Activity:
All lines from the one that mentions "Instruction: Click the" through the last of the entries below must be copied exactly, with both ends kept.

START Available data

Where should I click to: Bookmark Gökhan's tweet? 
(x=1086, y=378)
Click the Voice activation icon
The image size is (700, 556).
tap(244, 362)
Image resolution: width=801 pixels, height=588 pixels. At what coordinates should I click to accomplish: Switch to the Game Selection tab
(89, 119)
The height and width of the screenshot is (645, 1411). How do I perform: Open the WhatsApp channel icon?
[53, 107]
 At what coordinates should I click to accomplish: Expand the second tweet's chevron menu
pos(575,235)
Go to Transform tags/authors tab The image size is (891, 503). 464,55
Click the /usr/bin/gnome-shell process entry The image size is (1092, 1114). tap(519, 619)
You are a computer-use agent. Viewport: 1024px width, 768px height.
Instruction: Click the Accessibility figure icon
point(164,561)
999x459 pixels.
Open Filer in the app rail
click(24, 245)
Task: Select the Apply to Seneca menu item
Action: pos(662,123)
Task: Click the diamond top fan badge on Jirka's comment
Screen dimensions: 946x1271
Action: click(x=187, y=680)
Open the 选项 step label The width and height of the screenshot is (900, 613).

END Available data

Solved problem:
Instruction: Click the Accessibility figure icon
point(164,561)
999x459 pixels.
Open Filer in the app rail
click(24, 245)
Task: Select the Apply to Seneca menu item
Action: pos(662,123)
Task: Click the diamond top fan badge on Jirka's comment
Screen dimensions: 946x1271
Action: click(x=187, y=680)
Open the 选项 step label The width and height of the screenshot is (900, 613).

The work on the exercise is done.